All. Linguistik ; Angl. Linguistics ;
• La linguistique moderne a pour objet la langue, définie comme système de signes qui entretiennent entre eux des rapports formels. Appliqué aux brouillons, ce modèle structural a permis de décrire objectivement et exhaustivement les changements lexicaux et syntaxiques observables dans la genèse.
• La linguistique de l’énonciation conçoit le langage comme production d’un sujet et permet, à l’intérieur du système formel de la langue, d’identifier des traces de ce sujet énonciateur. Elle fournit aux généticiens des outils privilégiés pour analyser l’inscription sans cesse changeante du scripteur dans les processus d’écriture.
En définissant le brouillon comme matériau langagier et comme mémoire d’un processus scriptural analysable en opérations d’écriture et de réécriture, la linguistique apporte à la critique génétique une partie de ses fondements méthodoloques et théoriques
Hist. Au début des années 1970, des linguistes, encouragés par le courant « Linguistique et littérature », ont puisé dans le structuralisme des outils pour analyser les réécritures des manuscrits. Ils ont ainsi doté la génétique naissante de la notion de substitution orientée (Grésillon et Lebrave 2008). Cela a permis d’isoler au sein du magma des brouillons les quatre changements scripturaux de base (remplacer, ajouter, supprimer, déplacer) et de créer des outils pour l’analyse microgénétique. Cette méthode a notamment prouvé son pouvoir explicatif dans le domaine lexical. Un exemple : le dictionnaire de substitutions pour le dossier génétique d’une œuvre de Heine (Lebrave 1984). Mais ce type d’analyses reste pour l’essentiel cantonné dans les limites de la phrase et ne peut ni appréhender des changements plus complexes, ni relier les changements à l’activité  d’un scripteur. Ces insuffisances sont en partie corrigées par la linguistique de l’énonciation, qui ancre les activités de réécriture dans l’instance qui en est le sujet et l’origine. Ainsi, par exemple, quand Proust essaie à seize reprises d’écrire la scène du réveil matinal, ces tâtonnements sont corrélés à une instabilité énonciative ; c’est seulement quand le « je » singulatif et le « on » générique se sont textuellement stabilisés en renvoyant à un même référent que l’équilibre narratif est trouvé (Grésillon, Lebrave, Viollet 1990).

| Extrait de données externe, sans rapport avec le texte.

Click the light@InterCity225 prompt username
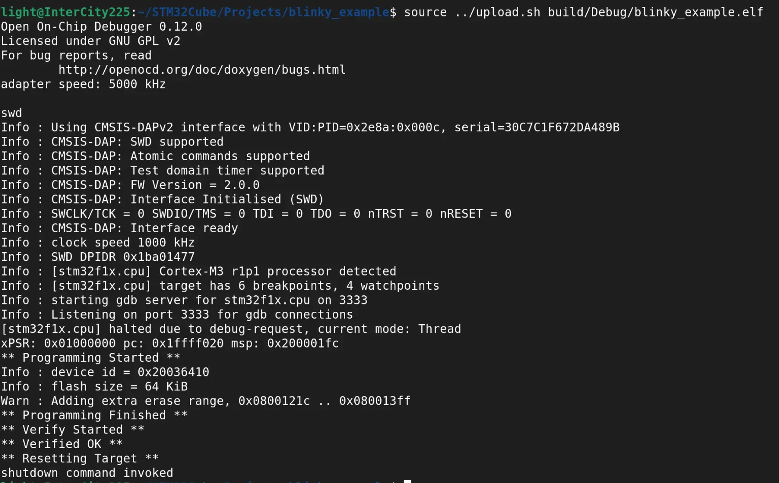The image size is (779, 483). coord(66,12)

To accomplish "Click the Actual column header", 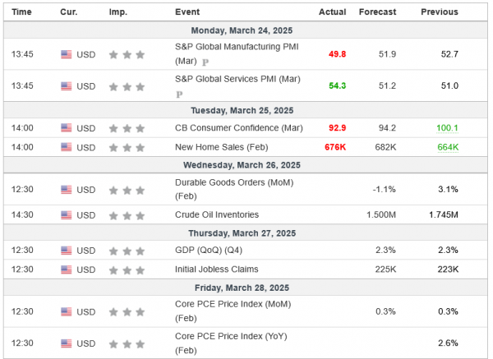I will click(x=333, y=12).
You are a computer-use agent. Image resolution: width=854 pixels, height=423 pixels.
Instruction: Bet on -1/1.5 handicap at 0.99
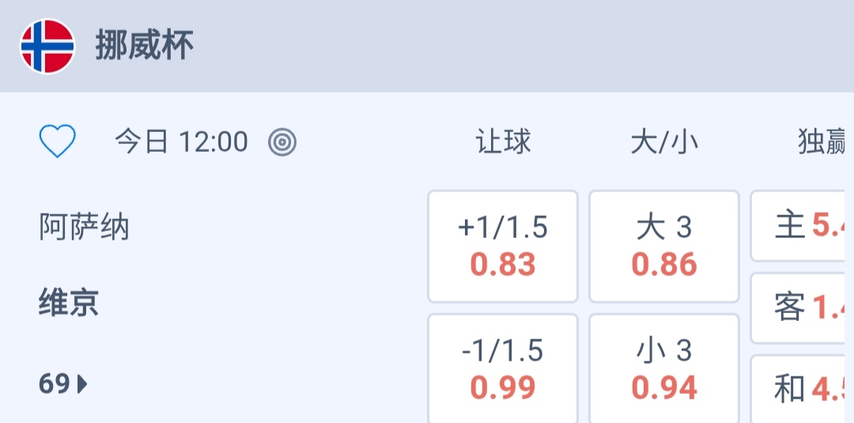(503, 368)
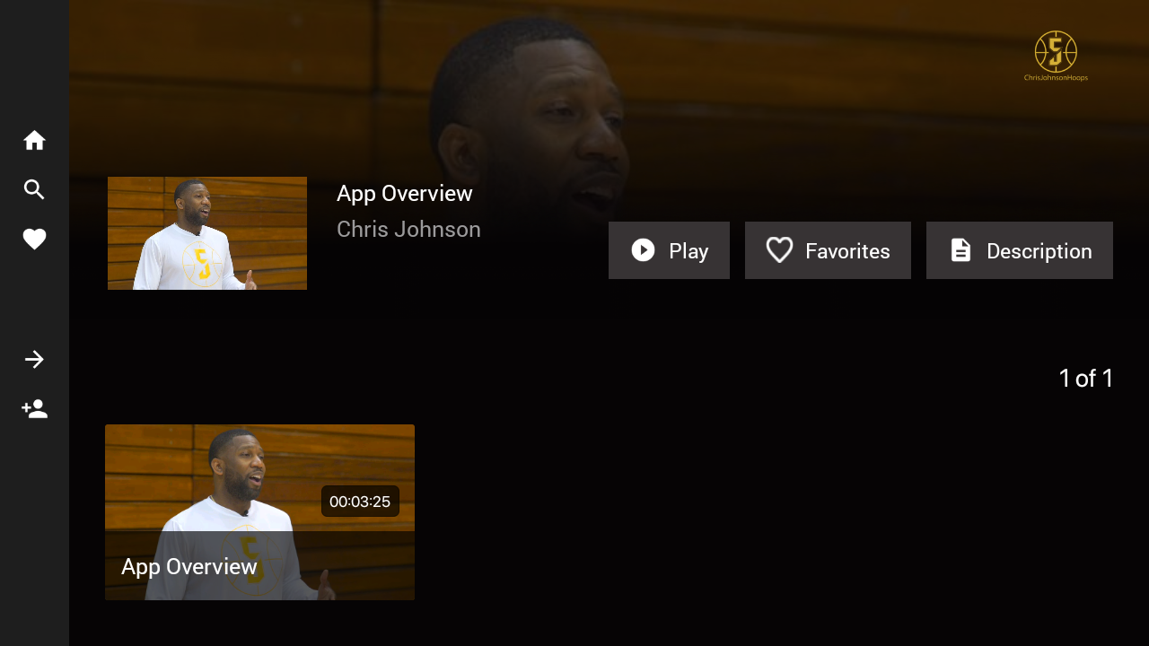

D’autres écoles linguistiques ne se sont pas jusqu’à présent avérées pareillement fécondes pour l’analyse génétique. Quant à la grammaire chomskyenne, l’adjectif « génératif » et la notion de transformation ont pu faire croire à sa pertinence pour la génétique, voire donner lieu à des emprunts métaphoriques fructueux (Mitterand 1994), mais elle exclut explicitement de son champ tout ce qui relève de la performance, donc du langage réellement produit. Les travaux de la pragmatique, bien que fondés précisément sur le langage comme acte, portaient pour l’essentiel sur la production orale, et le cadre général de leurs divers protocoles ne pouvait guère rendre compte des subtilités énonciatives des écrivains au travail. Toutefois, certaines notions de la pragmatique linguistique (« polyphonie », le couple « locuteur-énonciateur ») peuvent s’appliquer à la réalité des brouillons. Plus récemment, dans le cadre d’analyses de discours élargies, l’approche génétique a sollicité l’intérêt des disciplines traitant des données textuelles (Adam 2009) et d’études sur le style (Herschberg Pierrot 2005, Philippe 2000, Boucheron-Pétillon 2002). Par ailleurs, une fois décantés par la linguistique, les rapports entre la génétique et la philologie font apparaître des convergences et des complémentarités, par exemple entre la variation médiévale et l’instabilité du work in progress(Cerquiglini 1989). Enfin, la sémiotique linguistique a permis de commencer à débroussailler le foisonnement de la substance graphique des brouillons (Anis 1983, Hay 1989, Hay 1996, Rey 1996, Lebrave 1999). – Ainsi la critique génétique est-elle à plus d’un titre redevable à la pensée et aux multiples savoir-faire de la linguistique.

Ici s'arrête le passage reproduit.